Despite the release of a zippy new model, the Apple Watch may be doomed for tepid sales, based on new data.
Eight-five percent of the wearable technology market is comprised of "basic" devices that don't run third-party apps, according to quarterly data from the International Data Corporation (IDC). Simple wearables saw double-digit growth during the third quarter, IDC said, but when smartwatches were added to the mix, the market grew only 3.1 percent from a year ago.
That was bad news for Apple, who saw wearable shipments fall 71 percent year-over-year in the quarter, to 1.1 million units. Apple does not break out its Apple Watch sales.

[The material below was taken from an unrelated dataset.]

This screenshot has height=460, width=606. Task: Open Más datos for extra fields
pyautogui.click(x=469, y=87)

The results are somewhat expected, since the release of the company's highly-anticipated Apple Watch Series 2 was near the end of the quarter, and consumers may have waited to make their purchase. But the trend toward simpler wearables may not bode well for Apple's new device headed into the holiday season, IDC said.
"The primary reasons for the downturn were an aging lineup and an unintuitive user interface," IDC said. "Though both issues have been addressed with the latest generation watches, Apple's success will likely be muted as the smartwatch category continues to be challenged."

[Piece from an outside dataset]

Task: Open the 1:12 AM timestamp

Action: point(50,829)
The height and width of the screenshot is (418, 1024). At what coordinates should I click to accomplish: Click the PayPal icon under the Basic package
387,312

Apple was the only major wearable vendor to see a decline in growth, bested by Samsung, Fitbit, China's Xiaomi and Garmin, according to IDC. But that doesn't mean others have unlocked the market, either.
Xiaomi's market share eroded as it failed to make inroads outside of China. Fitbit, meanwhile, has seen its shares fall 45 percent over the past 6 months, after giving fourth-quarter guidance that was well below estimates. Samsung's share of wearables was also boosted by one-time bundling it with its phones.

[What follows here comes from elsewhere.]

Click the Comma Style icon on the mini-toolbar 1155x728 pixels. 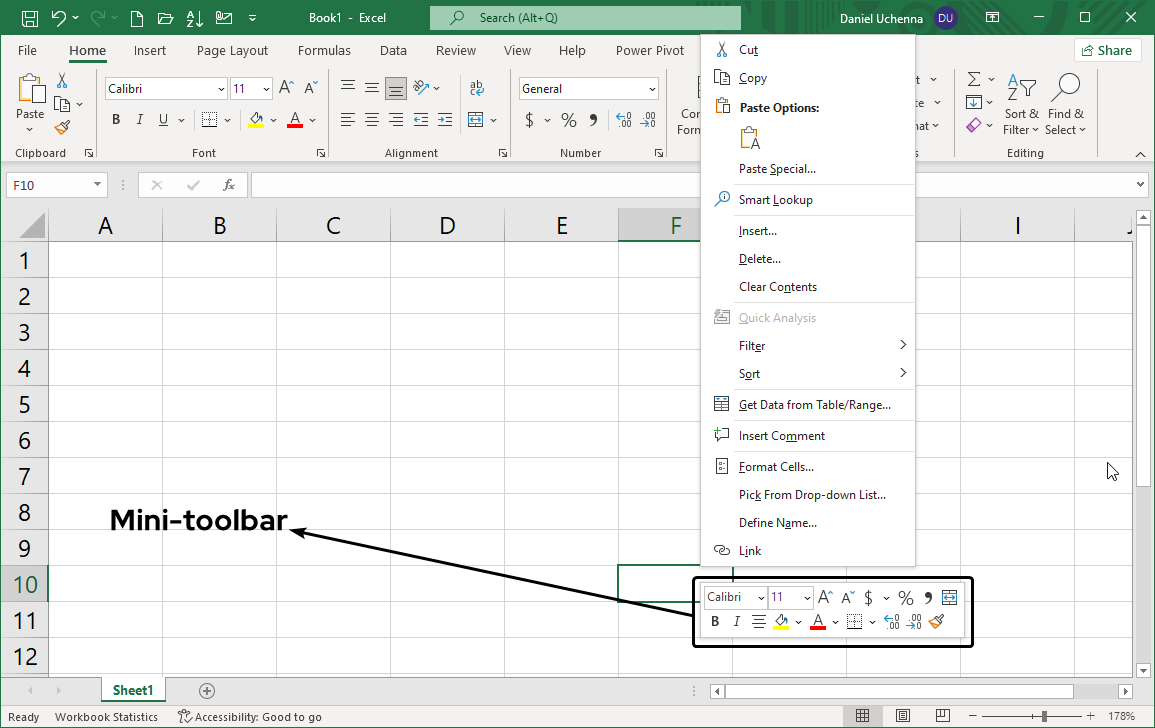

Fans of the Apple Watch, like former Apple executive Jean-Louis Gassée, have said that Apple's playing the long game, continuously improving an aspirational product. Still, while Apple has focused on upgrading its technology — adding a brighter display, dual-core processor and water resistance — it doesn't have many lower-end options for impulse buyers, IDC notes.
"It's still early days, but we're already seeing a notable shift in the market," Jitesh Ubrani, senior research analyst at IDC said in a statement. "Where smartwatches were once expected to take the lead, basic wearables now reign supreme. Simplicity is a driving factor and this is well reflected in the top vendor list as four out of five offer a simple, dedicated fitness device. Meanwhile, from a design perspective, many devices are focusing on fashion first while allowing the technology to blend in with the background."